As mentioned earlier, these findings show that patient interface can be a critical variable determining the particle size delivered to a mechanically ventilated patient [23]. Unfortunately, there are limited data on the influence of neonatal ET tube size on aerosol characteristics and lung deposition in in vivo studies.

Method of particle size measurement

Although research methodology was not the focus of this review, it is important to point out some nuances related to the methods of particle size measurement as each method has its limitations that could potentially influence the results and conclusions of the studies discussed in this review. There are two generally approved methods to measure particle size. The first, light-scattering techniques including laser diffraction analysis and single-particle counters, are used primarily for aqueous solutions and wet aerosols. Recently, the laser diffraction method has been proven to be an acceptable tool for both wet as well as dry aerosols [57]. However, this method lacks resolution for aerosols on the order of 1 μm. In addition, laser diffraction cannot be applied to suspensions since this method measures droplet size and is unable to determine which droplets contain drug particles [14]. The second method for particle size measurement is based on inertial impaction via cascade impactors used for dry powder aerosols [14]. Cascade impactors operate under high airflow conditions, making this method less applicable to neonatal breathing conditions. The resulting particle size measurements from cascade impactors are temperature-related, with the possibility of re-entrainment of bounced particles from the plates which could overestimate the ratio of smaller particles [14, 45]. We did not analyze the methods used to determine particle size measurement in the presented studies (some of these studies did not address this information).
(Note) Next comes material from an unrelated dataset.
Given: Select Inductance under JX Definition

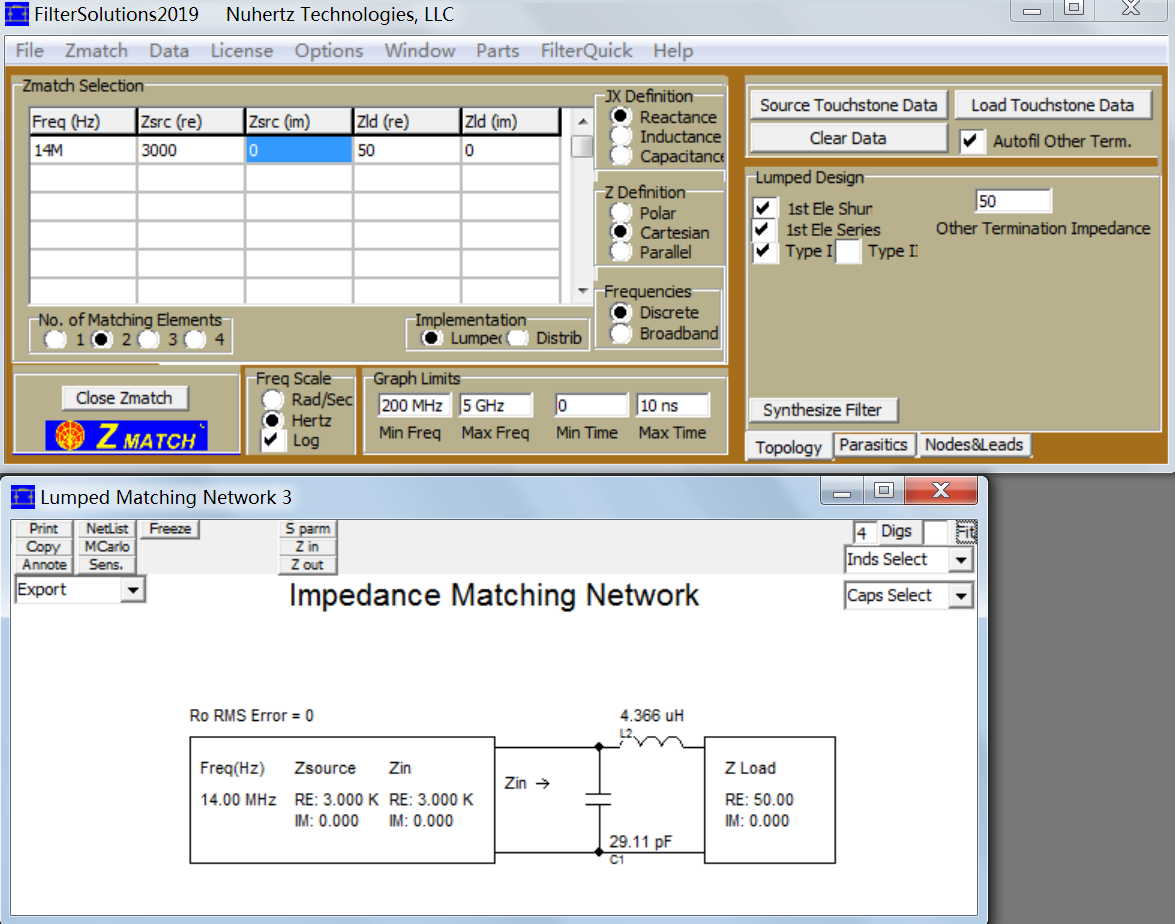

Nevertheless, we acknowledge that the method utilized for particle size measurement could potentially affect the conclusions of some of these studies.

Summary

Aerosol therapy is routinely used in critically ill neonates despite lack of supporting data from randomized clinical studies. Clearly, there are numerous factors known to contribute to the performance of aerosol delivery systems. Yet, to date, aerosol delivery systems have not been systematically evaluated or approved for use in mechanically ventilated, premature infants. Moreover, prescribing information for currently available aerosolized medications does not contain adequate information on dosage regimens for premature infants. Of particular concern is the fact that therapeutic index, including potential side effects from upper airway or gastrointestinal deposition, has not been adequately characterized.

Based upon what we have learned from the literature, future research in this area should focus on designing appropriate aerosol delivery systems for ventilated neonates that efficiently entrain aerosols without impairment of ventilatory support. For example, (1) inhalation chambers should have an optimal volume or separated inhalation and exhalation pathways to avoid re-breathing if placed between “Y” and the ET tube; (2) aerosol generator location should be specified for certain types of generators, but its placement should minimize potential aerosol dilutions; (3) aerosol flows and particle size should be adjusted to the infant’s breathing pattern and minute ventilation to limit any drug losses in the upper airways; (4) aerosol delivery systems including generator should be single-use or re-sterilized after use to avoid any potential infectious hazards; and (5) aerosol delivery systems should be well characterized including patient interface and should be tested separately for ventilated as well as for spontaneously breathing infants. The availability of such delivery systems for ventilated neonates could optimize the effectiveness of current aerosolized agents (e.g., bronchodilators, antibiotics, and surfactants) with well-defined safety profiles and, in addition, may trigger new research to expand its utility with other therapies and different patient populations.